The Evaluations of Menthol and Propylene Glycol on the Transdermal Delivery System of Dual Drug-Loaded Lyotropic Liquid Crystalline Gels.

Abstract

This study aimed to evaluate the effects of two different structural alcohol permeation enhancers (menthol and propylene glycol) on the internal structure and in vitro properties of the dual drug-loaded lyotropic liquid crystalline (LLC) gels. The LLC gels were prepared and characterized by polarized light microscopy, small-angle X-ray scattering, differential scanning calorimetry, attenuated total reflectance-Fourier transform infrared spectrum, and rheology. Based on the results, the inner structure of the gels was QII mesophase and exhibited a pseudoplastic fluid behavior. The level of internal order in the LLC mesophase would be affected by introduced 2wt% menthol (MEN) and propylene glycol (PG).

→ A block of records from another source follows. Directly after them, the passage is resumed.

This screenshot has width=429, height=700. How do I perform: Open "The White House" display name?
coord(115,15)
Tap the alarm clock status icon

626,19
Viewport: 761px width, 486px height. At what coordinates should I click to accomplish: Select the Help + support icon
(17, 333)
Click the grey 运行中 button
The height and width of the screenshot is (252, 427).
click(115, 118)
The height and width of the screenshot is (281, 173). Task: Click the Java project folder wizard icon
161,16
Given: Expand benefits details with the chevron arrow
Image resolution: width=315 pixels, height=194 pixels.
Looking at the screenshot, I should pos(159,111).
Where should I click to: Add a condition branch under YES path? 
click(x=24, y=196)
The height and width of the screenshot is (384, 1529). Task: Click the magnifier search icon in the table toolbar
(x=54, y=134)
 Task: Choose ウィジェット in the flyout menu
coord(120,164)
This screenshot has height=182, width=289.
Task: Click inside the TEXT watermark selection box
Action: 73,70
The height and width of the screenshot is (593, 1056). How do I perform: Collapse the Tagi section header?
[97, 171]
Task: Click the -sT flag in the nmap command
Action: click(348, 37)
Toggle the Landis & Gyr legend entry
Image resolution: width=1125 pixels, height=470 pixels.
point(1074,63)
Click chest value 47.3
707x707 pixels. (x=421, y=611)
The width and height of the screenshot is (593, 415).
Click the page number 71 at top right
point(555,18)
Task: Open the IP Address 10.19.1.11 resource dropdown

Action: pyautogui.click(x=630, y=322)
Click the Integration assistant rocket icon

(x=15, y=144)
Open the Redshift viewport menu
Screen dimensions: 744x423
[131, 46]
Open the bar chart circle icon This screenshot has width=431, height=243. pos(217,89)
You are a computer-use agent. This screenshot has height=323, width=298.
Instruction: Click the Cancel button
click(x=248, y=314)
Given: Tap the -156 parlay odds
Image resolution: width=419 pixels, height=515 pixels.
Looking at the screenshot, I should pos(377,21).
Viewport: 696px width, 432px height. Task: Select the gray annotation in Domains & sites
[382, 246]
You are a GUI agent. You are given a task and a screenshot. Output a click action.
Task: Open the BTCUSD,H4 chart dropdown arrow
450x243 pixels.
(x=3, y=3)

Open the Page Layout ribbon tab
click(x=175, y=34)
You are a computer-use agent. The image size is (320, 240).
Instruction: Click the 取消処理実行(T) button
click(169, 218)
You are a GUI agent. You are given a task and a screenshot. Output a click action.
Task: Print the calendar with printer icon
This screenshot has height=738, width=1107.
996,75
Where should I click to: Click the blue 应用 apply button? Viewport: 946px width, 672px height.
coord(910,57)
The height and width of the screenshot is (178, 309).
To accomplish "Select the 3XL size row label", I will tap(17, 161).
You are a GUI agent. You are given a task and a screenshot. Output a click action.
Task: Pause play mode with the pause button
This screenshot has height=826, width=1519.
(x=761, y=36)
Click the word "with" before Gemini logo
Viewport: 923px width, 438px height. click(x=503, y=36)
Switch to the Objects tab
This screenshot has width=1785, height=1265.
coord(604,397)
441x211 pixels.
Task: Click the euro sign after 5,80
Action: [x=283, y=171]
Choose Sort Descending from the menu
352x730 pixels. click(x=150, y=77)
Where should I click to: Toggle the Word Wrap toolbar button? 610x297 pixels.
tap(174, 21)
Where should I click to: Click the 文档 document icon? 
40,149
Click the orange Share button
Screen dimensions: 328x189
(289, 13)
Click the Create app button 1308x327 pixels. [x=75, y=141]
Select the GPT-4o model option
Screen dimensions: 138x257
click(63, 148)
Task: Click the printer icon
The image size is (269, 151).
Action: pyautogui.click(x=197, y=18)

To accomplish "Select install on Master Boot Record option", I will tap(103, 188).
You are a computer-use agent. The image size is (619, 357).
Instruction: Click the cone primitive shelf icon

The in vitro release experiment showed that the release behavior of sinomenine hydrochloride (SH) and cinnamaldehyde (CA) from the LLC system was dominated by Fickian diffusion (n < 0.43). MEN and PG had the opposite effects on the release of hydrophilic SH, while the MEN and PG both increased the release of lipophilic drug CA. Furthermore, in vitro permeation studies indicated that MEN and PG could both improve the skin permeability of SH and CA, and MEN displayed more pronounced enhancement. All the samples showed no skin irritation on the normal rat skin. Collectively, in our research, monoterpenoid MEN exhibited a better penetration-promoting effect than straight-chain fatty alcohol PG on the dual drug-loaded LLC system.